Chris Blakely/Flickr (CC BY-NC-ND 2.0)

Can the vocabulary of deceit reveal fraudulent studies?

Do scientific fraudsters have a distinct literary style? They do, suggests a new study from researchers who pay close attention to the vocabulary of deceit. But the language analysis methods aren’t yet a reliable fraud-busting tool, the researchers and others caution.

In their study, published in the Journal of Language and Social Psychology, David Markowitz and Jeffrey Hancock of Stanford University in Palo Alto, California, examined some 2 million words published in 253 biomedical research papers that had been retracted between 1973 and 2013 because they contained fraudulent data. They compared that sample with 253 unblemished papers generally published in the same journals in the same years, as well as 62 papers that had been retracted for reasons other than fraud (such as authorship disputes).

Drawing on studies of the vocabulary of deception in the corporate finance world, the authors then determined the “obfuscation index” for each paper. Using word-analysis techniques and other tools, the researchers rated how abstract or concrete a text was, and calculated the presence of certain types of words, including causal terms, positive emotions, and technical jargon.

The deceitful papers tend to be vaguer, more difficult to read, and have fewer quantifying words, the authors found.
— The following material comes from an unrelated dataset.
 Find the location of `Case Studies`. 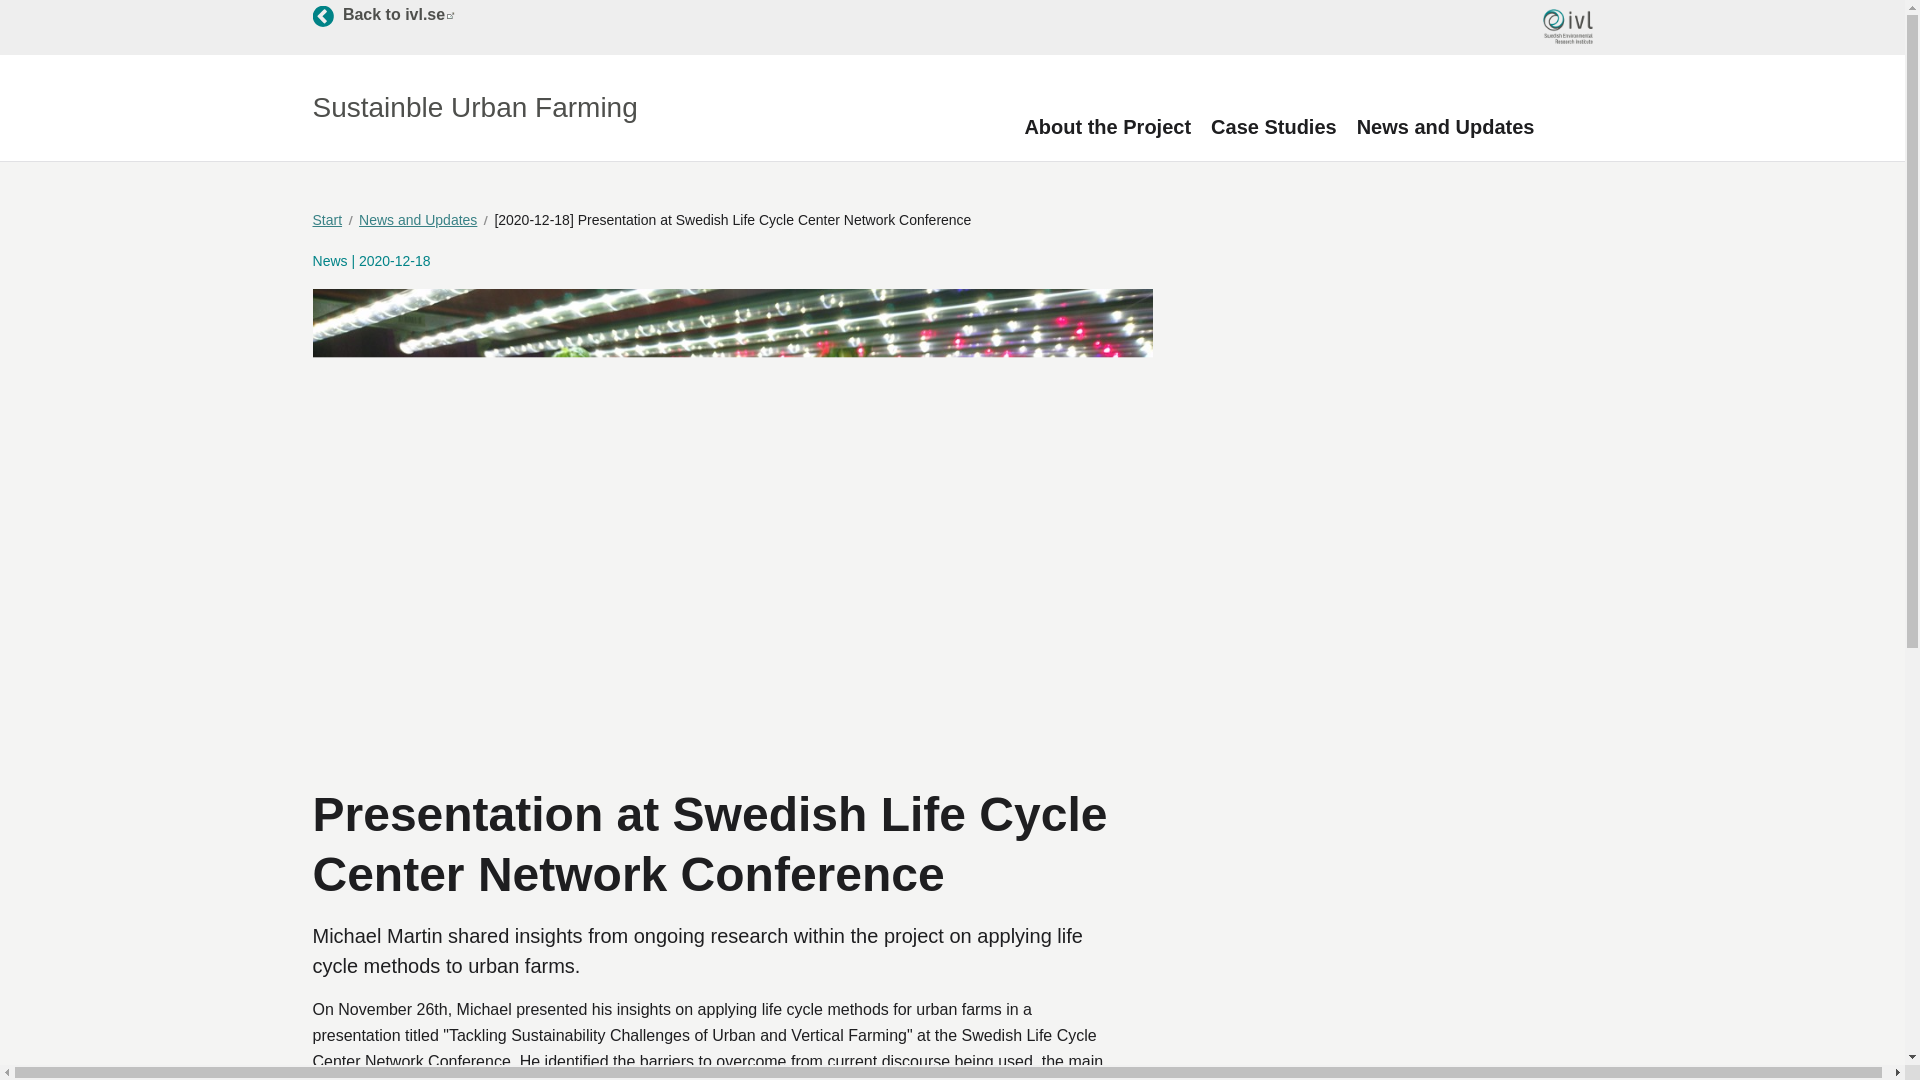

They also use a bit more jargon, with fraudulent publications containing 1.5% more technical terms. Another trend, Markowitz told ScienceInsider, is that spurious papers generally had more references. Such characteristics tend to make fraudulent papers more “convoluted” and “costly” in terms of readers’ time, he says.

But linguistic sleuthing is still far from a perfect method for revealing fraud, Markowitz says. In particular, he notes that the team’s method was able to flag whether a paper was dishonest or not only 57.2% of the time.

That means “that almost half the legitimate articles would be improperly flagged” as fraudulent, notes Paul Ginsparg, a physicist at Cornell University and founder of the preprint server ArXiv. “This is barely better than a coin flip,” Ginsparg notes, and makes the approach “unusable” for publishers seeking to ferret out real-world fraud, at least in its current form.

Ginsparg also notes that the authors suggest “that fraudulent authors intentionally use obfuscatory language.” But an alternative explanation could be that fraudsters are as “intrinsically as poor writers as they are scientists,” he says.  

“More needs to be done to improve this technique if it is to become a reliable method,” adds James Parry, chief executive of the United Kingdom’s Research Integrity Office in London. In the long run, he says, the scientific community should probably focus more effort on preventing research misconduct in the first place, although post-publication “detection will always remain important.”